# Finetuning MLP on Swiss Roll Dataset#

Tip

The full Colab notebook can be found here, which is self-contained and can be run out of the box.

In this example, we use Finetuner to tune the embedding manifold on Swiss roll dataset.

Swiss roll dataset is a set of 3D points, and has been widely used in classic machine learning literatures on dimensionality reduction and manifold learning. Here we will use it to validate the effectiveness of Finetuner.

scikit-learn provides a very simple API to generate a swiss roll dataset. One can simply do:

from sklearn.datasets import make_swiss_roll
n_samples = 1500
noise = 0.05
X, y = make_swiss_roll(n_samples, noise=noise)


To see how it looks like, we can use matplotlib:

Code for plotting
def minmax_norm(y):
return (y-y.min())/(y.max()-y.min())

import mpl_toolkits.mplot3d.axes3d as p3
import matplotlib.pyplot as plt
fig = plt.figure()
ax = p3.Axes3D(fig)
ax.view_init(7, -80)

ax.scatter(
X[:,0],
X[:,1],
X[:,2],
color=plt.cm.cool(minmax_norm(y)),
s=10)


## Nearest neighbour in original space#

If we consider each 3D point as a Document, then the dataset is basically a DocumentArray. We can easily fill the generated data into a DocumentArray.

from docarray import DocumentArray
import numpy as np

da = DocumentArray.empty(len(X))
da.tensors = X.astype(np.float32)


Now let’s consider our 3D coordinates as the embedding space. And then we randomly take a point as the query and search for its 300 nearest neighbours based on the Cosine distance:

da.embeddings = da.tensors

q = da[7]
q.match(da, limit=300, normalize=(1, 0))


Plot it and we get the following:

This result should be very straightforward and intuitive. The red point represents the query and the colored points represent the nearest neighbours. The temperature of the color represents the distance: the colder the closer, the warmer the further.

## Warp the space by following the roll#

To validate if Finetuner works or not, we need to design an experiment to show: when keep telling Finetuner that some points need to be “closer”, if Finetuner can eventually come up with a model that gives the desired embedding. This is the logic that guides our experiment design.

First, we need to design a supervision, which says some points should be together.

Let’s use the depth-axis X[:, 1] and cut it into 5 parts. Points that fall into each part are labeled accordingly.

bins = np.linspace(0, 1, 5)
label_y = np.digitize(minmax_norm(X[:, 1]), bins)


Let’s look at how does this partition our dataset.

One can see that the full dataset is partitioned along the depth-axis. Each partition covers complete roll patterns.

We will use it as the surpervision to finetune a DNN model.
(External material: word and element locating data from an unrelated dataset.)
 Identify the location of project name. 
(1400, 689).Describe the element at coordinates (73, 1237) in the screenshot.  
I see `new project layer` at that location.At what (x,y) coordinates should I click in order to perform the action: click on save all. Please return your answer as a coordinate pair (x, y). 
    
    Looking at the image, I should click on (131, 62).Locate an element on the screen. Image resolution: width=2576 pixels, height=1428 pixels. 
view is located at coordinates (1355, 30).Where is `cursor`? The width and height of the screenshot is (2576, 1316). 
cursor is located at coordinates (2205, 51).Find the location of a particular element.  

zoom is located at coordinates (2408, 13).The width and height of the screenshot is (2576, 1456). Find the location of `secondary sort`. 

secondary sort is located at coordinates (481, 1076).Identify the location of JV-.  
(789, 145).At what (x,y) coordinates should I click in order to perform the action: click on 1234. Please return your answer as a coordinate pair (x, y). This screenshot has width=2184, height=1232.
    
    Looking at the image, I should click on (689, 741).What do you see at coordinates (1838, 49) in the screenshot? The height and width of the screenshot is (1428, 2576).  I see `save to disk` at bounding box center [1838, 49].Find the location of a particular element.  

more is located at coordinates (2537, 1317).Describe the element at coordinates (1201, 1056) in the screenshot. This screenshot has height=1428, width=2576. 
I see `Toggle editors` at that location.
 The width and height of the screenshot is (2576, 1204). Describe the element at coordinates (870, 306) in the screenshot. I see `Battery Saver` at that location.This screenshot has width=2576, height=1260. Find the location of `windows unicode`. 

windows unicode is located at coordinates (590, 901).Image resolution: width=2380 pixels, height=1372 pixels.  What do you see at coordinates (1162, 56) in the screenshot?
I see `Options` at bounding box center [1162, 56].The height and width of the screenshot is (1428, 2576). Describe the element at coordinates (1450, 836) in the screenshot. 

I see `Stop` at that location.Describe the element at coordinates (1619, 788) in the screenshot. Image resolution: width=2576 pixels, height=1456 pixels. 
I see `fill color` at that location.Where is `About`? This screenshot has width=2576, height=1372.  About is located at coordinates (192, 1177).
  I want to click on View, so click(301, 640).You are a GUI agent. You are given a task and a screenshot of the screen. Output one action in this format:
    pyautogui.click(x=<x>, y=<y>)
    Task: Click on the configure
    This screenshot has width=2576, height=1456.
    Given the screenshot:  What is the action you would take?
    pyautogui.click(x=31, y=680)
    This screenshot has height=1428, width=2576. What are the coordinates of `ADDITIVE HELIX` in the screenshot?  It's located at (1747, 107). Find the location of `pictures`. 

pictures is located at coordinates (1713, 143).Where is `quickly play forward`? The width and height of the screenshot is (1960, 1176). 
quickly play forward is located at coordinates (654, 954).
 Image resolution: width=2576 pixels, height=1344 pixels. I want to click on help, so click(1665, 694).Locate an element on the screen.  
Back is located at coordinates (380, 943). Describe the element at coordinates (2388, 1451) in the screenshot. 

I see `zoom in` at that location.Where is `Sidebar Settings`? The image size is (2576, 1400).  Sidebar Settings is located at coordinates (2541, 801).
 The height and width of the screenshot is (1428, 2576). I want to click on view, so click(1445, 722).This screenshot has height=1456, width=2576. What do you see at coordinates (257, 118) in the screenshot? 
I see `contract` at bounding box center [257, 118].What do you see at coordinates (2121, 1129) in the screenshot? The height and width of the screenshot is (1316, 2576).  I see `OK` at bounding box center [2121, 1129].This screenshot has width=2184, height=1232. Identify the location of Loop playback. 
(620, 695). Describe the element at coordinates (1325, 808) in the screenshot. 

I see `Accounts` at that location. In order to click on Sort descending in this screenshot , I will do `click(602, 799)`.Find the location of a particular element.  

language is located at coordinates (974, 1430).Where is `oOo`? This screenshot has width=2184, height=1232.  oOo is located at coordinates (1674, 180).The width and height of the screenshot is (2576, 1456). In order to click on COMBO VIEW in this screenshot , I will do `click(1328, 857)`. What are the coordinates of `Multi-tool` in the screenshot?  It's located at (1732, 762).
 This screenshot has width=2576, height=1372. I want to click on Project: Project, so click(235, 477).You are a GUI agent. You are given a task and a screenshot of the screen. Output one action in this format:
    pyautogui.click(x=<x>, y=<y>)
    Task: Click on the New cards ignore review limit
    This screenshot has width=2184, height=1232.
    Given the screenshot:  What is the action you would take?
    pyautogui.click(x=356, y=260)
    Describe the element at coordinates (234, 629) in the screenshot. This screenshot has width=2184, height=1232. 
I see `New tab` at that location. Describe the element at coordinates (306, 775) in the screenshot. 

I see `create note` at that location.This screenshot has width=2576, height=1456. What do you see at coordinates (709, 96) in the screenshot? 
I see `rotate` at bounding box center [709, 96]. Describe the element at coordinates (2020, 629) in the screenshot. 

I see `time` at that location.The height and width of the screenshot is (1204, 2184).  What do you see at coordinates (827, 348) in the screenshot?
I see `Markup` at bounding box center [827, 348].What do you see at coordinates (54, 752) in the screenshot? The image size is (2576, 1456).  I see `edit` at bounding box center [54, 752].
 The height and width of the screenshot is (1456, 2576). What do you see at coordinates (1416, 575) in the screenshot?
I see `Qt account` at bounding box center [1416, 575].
As a result, we expect that when given a query point and ask the finetuned model its nearest neighbours, the model should return all points in a complete roll, rather than just intuitively close points as before.

## Call Finetuner#

Let’s set the label to .tags via:

for d, l_y in zip(da, label_y):
d.tags['finetuner_label'] = int(l_y)


Build a simple 3-layer MLP with 6 dimensional embedding space:

import torch

D = 6
embed_model = torch.nn.Sequential(
torch.nn.Linear(in_features=3, out_features=D),
torch.nn.ReLU(),
torch.nn.Linear(in_features=D, out_features=D),
torch.nn.ReLU(),
torch.nn.Linear(in_features=D, out_features=D))


And finally call Finetuner:

import finetuner
new_model = finetuner.fit(embed_model, train_data=da, epochs=500)


In this simple example, training on GPU should take less than 1 minute. Let’s have a look at the training loss:

To embed the points into the finetuned embedding space, one can now do

finetuner.embed(da,  new_model)


da.embeddings are now filled with new embeddings.

## Validate results#

To validate the effectiveness of Finetuner, we repeat the nearest neighbours search and plot the results on four different spaces:

1. The original space

2. The embedding space from a random initialized MLP

3. The finetuned embedding space

4. The groundtruth

from copy import deepcopy

da2 = deepcopy(da)
da3 = deepcopy(da)
da4 = deepcopy(da)

finetuner.embed(da2,  embed_model)  #: random init MLP
finetuner.embed(da3, new_model)  #: finetuned space
da4.embeddings = np.expand_dims(label_y, axis=1).astype(np.float32)  #: groundtruth


Let’s randomly sample four take a look on the results:

Pretty good, right? Note that the conclusion of “good” comes from the observation that the third column gives the nearest neighbours along the full roll (i.e. more similar to the fourth column); and it does not retrieve trivial nearest neighbours as in the first column, which suggests that Finetuner is effective.